▸ **Texte présenté**:
Perspectives de travail de l’OZP

  •  Au printemps 2020, publication du document final présentant l’enquête
  • Le 16 mai 2020 : poursuite du travail sur des questions majeures (pilotage, formation, collectif
    professionnel…)

Dans la presse

Où va l’éducation prioritaire ?

L’OZP fait paraitre un communiqué inquiet. Marc Bablet publie des articles extrêmement bien documentés et affirme des positions tranchées sur la question. Pour l’association et pour cet ancien IA-IPR qui a mis en place la refondation de l’éducation prioritaire sous le gouvernement précédent, il n’y a pas d’évaluation de l’éducation prioritaire, pas de formation de formateurs, pas de pilotage mais une communication uniquement basée sur les dédoublements de classes et les Cités éducatives qui ne mettent pas l’Ecole au cœur du système.

Le GFEN, qui intervient avec ses formateurs et formatrices à tous les échelons de la formation en REP+ et de la formation de formateurs, soutient ces deux formes d’expression : le communiqué et le blog.

Il vous incite à lire le communiqué de l’OZP.

Il engage les acteurs et actrices du terrain à répondre au questionnaire d’évaluation de l’OZP qui est encore disponible.

Le GFEN engage ses lecteurs à suivre sur Mediapart le blog que tient M. Bablet, fin connaisseur de l’éducation prioritaire, inspecteur d’académie, inspecteur pédagogique régional retraité.

Celui-ci y écrit : « Depuis l’arrivée du ministre Blanquer, l’éducation prioritaire n’est plus pilotée. Il n’y a de communication que sur le dispositif des CP et CE1 dédoublés qui donnent lieu à une transmission d’instructions descendantes autoritaires comme on en a rarement vu. »

Il publie, entre autres articles sur les cités éducatives, la violence à l’école, la mixité sociale, les dédoublements des classes, etc., quatre articles sur le pilotage de l’éducation prioritaire. Extraits et liens ci-dessous.

  • L’éducation prioritaire n’est plus pilotée (4) – le 25 juin 2019 « Plus de visée systémique responsabilisante pour les professionnels »

▸ **Consignes**:
A. Résumez en deux phrases le texte sur l'éducation prioritaire.
B. Dans le texte sur l'éducation prioritaire, quels sujets des articles de Marc Bablet la phrase commençant par « Il publie, entre autres articles » nomme-t-elle explicitement ?
C. Poursuivez le texte sur l'éducation prioritaire à partir de sa dernière ligne.

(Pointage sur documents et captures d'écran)
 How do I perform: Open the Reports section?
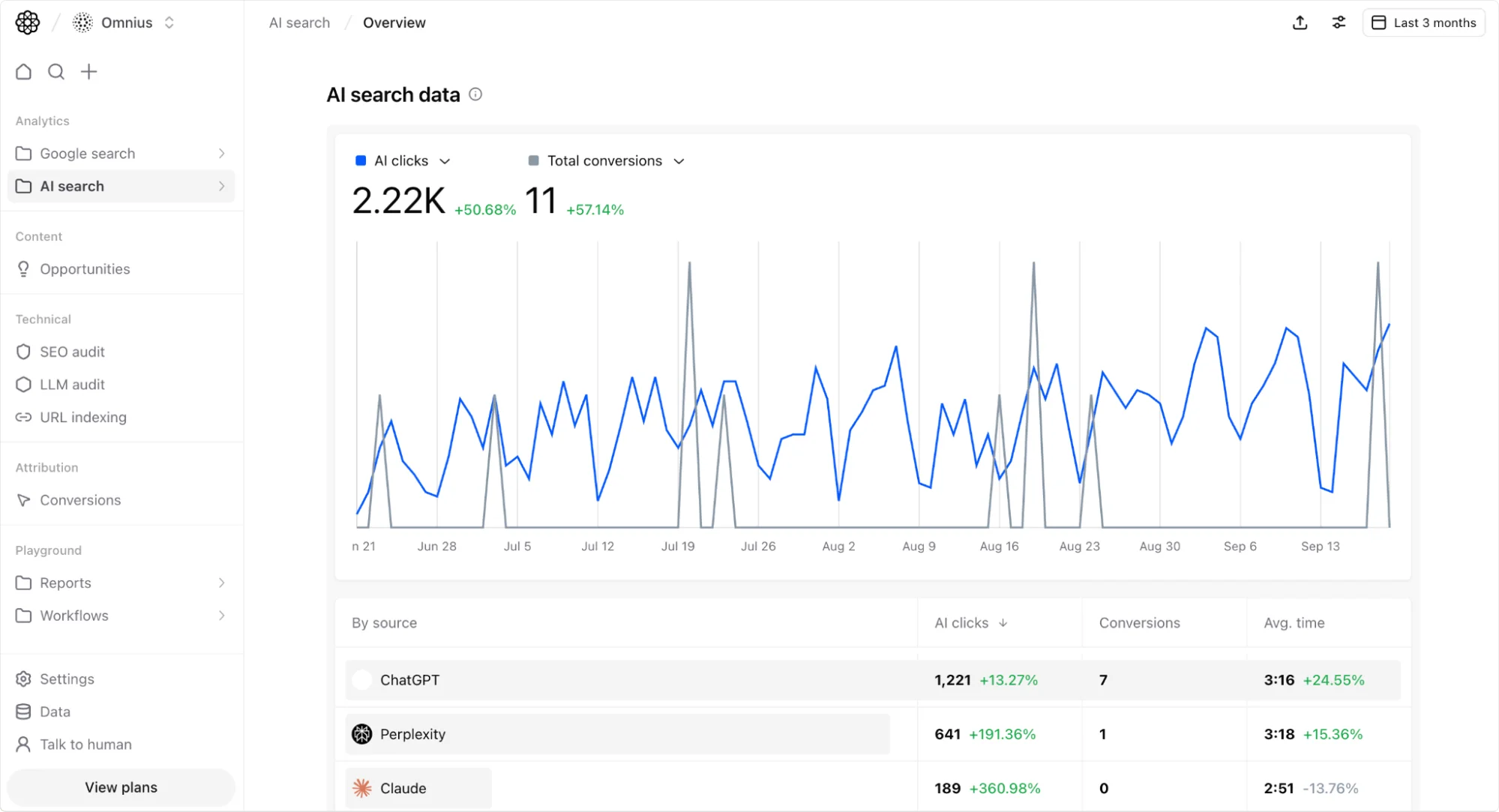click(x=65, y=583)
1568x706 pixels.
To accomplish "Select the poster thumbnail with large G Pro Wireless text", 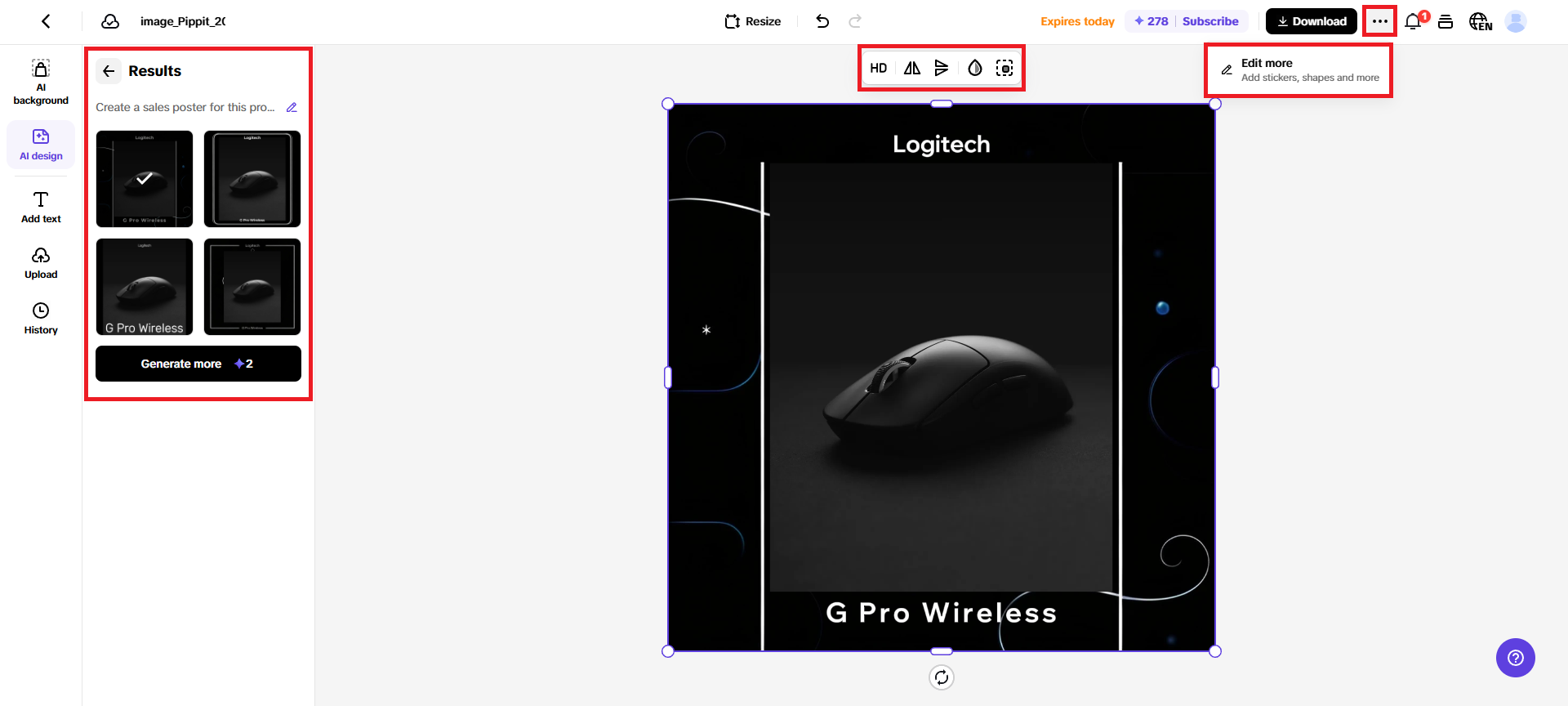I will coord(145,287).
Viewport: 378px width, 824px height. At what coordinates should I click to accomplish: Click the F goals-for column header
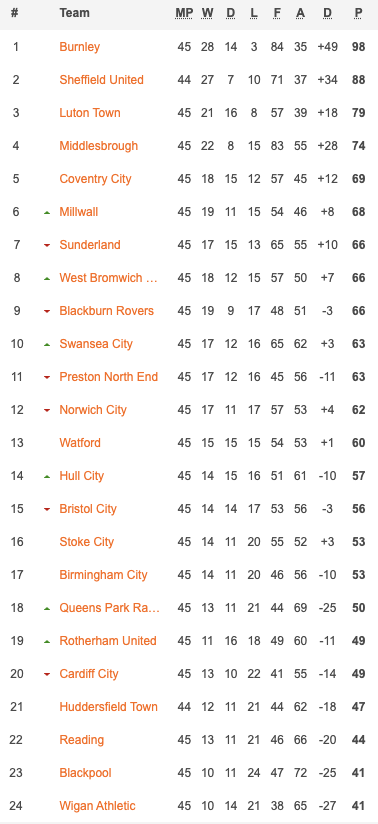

▸ **Réponses par consigne**:
A. L'OZP et Marc Bablet, ancien IA-IPR, estiment qu'il n'y a ni évaluation de l'éducation prioritaire, ni formation de formateurs, ni pilotage, mais seulement une communication fondée sur les dédoublements de classes et les Cités éducatives. Le GFEN soutient le communiqué de l'OZP et le blog de M. Bablet, dont il recommande la lecture sur Mediapart, et encourage les acteurs et actrices du terrain à répondre au questionnaire d'évaluation de l'OZP.

B.
- les cités éducatives
- la violence à l'école
- la mixité sociale
- les dédoublements des classes
- le pilotage de l'éducation prioritaire

C.
En ce qui concerne le dispositif des CP et CE1 dédoublés, désormais seul outil considéré comme sérieux dans le cadre de la lutte contre les inégalités, on voit bien qu’il n’y a plus de politique de réseau et plus de visée systémique, plus de travail collectif, plus de valorisation de la responsabilité des enseignants. Les principes du référentiel qui en appelaient à la réflexion collective sont oubliés au profit d’instructions qui doivent être appliquées par chacun avec son groupe d’élèves sans visée de travail partagé, de cohérence dans le temps et dans l’espace. »

  •  L’éducation prioritaire n’est plus pilotée (3) – le 18 juin 2019 – Lire

« Fin de la formation de formateurs éducation prioritaire (FEP)

Considérant que la formation était une priorité pour améliorer la situation des professionnels dans les classes de l’éducation prioritaire, nous avons dans le cadre de la refondation mis en place depuis 2014 jusqu’en 2017 des formations de formateurs pour l’éducation prioritaire qui avaient vocation à enrichir le vivier des formateurs. De longue date des rapports et les ministres en appellent au développement de la
formation, mais peu de choses étaient vraiment réalisées et les changements de désignation des écoles en instituts et des instituts de formations en écoles pour la formation initiale n’ont que contribué à mettre en évidence le besoin criant de constituer un vivier de professionnels de la formation
professionnelle des enseignants. Lire

  • L’éducation prioritaire n’est plus pilotée (2) – le 11 juin 2019

« Plus de pilote national à la DGESCO, l’éducation prioritaire, un territoire comme les autres.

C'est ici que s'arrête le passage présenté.